*** PROVIDED RECORDS

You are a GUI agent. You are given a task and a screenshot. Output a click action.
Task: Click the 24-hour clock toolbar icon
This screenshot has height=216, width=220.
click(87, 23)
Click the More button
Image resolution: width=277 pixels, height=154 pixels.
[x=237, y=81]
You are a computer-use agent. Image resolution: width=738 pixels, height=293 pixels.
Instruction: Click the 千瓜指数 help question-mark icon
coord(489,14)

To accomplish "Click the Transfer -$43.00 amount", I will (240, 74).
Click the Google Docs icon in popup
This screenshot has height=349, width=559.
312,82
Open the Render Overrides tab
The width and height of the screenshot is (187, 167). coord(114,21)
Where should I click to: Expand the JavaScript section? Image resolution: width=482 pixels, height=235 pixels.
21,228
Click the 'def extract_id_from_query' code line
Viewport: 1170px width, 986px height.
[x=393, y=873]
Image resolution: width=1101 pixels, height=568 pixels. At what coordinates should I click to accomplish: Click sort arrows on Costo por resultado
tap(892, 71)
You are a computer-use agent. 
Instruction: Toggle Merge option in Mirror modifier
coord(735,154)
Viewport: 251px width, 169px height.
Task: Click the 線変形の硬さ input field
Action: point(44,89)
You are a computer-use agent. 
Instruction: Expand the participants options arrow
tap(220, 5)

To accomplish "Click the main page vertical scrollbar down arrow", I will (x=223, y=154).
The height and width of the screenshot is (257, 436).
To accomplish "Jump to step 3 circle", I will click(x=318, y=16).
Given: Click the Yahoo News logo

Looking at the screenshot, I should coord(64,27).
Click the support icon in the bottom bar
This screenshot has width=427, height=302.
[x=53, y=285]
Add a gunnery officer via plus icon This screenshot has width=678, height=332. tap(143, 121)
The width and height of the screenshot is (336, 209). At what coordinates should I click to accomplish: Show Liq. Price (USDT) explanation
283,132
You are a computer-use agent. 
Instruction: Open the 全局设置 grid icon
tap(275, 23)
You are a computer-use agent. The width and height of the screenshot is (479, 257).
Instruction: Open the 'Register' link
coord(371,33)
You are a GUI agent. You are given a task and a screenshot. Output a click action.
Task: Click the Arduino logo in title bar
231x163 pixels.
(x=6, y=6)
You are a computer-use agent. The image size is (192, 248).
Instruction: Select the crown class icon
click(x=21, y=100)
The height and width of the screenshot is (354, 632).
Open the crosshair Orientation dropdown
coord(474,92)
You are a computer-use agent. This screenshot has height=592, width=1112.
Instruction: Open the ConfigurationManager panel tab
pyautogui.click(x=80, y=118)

******

THE TASK: An exact retyping of the full listing is required.

WORKED SOLUTION:
You are a GUI agent. You are given a task and a screenshot. Output a click action.
Task: Click the 24-hour clock toolbar icon
This screenshot has height=216, width=220.
click(87, 23)
Click the More button
Image resolution: width=277 pixels, height=154 pixels.
[x=237, y=81]
You are a computer-use agent. Image resolution: width=738 pixels, height=293 pixels.
Instruction: Click the 千瓜指数 help question-mark icon
coord(489,14)

To accomplish "Click the Transfer -$43.00 amount", I will (240, 74).
Click the Google Docs icon in popup
This screenshot has height=349, width=559.
312,82
Open the Render Overrides tab
The width and height of the screenshot is (187, 167). coord(114,21)
Where should I click to: Expand the JavaScript section? Image resolution: width=482 pixels, height=235 pixels.
21,228
Click the 'def extract_id_from_query' code line
Viewport: 1170px width, 986px height.
[x=393, y=873]
Image resolution: width=1101 pixels, height=568 pixels. At what coordinates should I click to accomplish: Click sort arrows on Costo por resultado
tap(892, 71)
You are a computer-use agent. 
Instruction: Toggle Merge option in Mirror modifier
coord(735,154)
Viewport: 251px width, 169px height.
Task: Click the 線変形の硬さ input field
Action: point(44,89)
You are a computer-use agent. 
Instruction: Expand the participants options arrow
tap(220, 5)

To accomplish "Click the main page vertical scrollbar down arrow", I will (x=223, y=154).
The height and width of the screenshot is (257, 436).
To accomplish "Jump to step 3 circle", I will click(x=318, y=16).
Given: Click the Yahoo News logo

Looking at the screenshot, I should coord(64,27).
Click the support icon in the bottom bar
This screenshot has width=427, height=302.
[x=53, y=285]
Add a gunnery officer via plus icon This screenshot has width=678, height=332. tap(143, 121)
The width and height of the screenshot is (336, 209). At what coordinates should I click to accomplish: Show Liq. Price (USDT) explanation
283,132
You are a computer-use agent. 
Instruction: Open the 全局设置 grid icon
tap(275, 23)
You are a computer-use agent. The width and height of the screenshot is (479, 257).
Instruction: Open the 'Register' link
coord(371,33)
You are a GUI agent. You are given a task and a screenshot. Output a click action.
Task: Click the Arduino logo in title bar
231x163 pixels.
(x=6, y=6)
You are a computer-use agent. The image size is (192, 248).
Instruction: Select the crown class icon
click(x=21, y=100)
The height and width of the screenshot is (354, 632).
Open the crosshair Orientation dropdown
coord(474,92)
You are a computer-use agent. This screenshot has height=592, width=1112.
Instruction: Open the ConfigurationManager panel tab
pyautogui.click(x=80, y=118)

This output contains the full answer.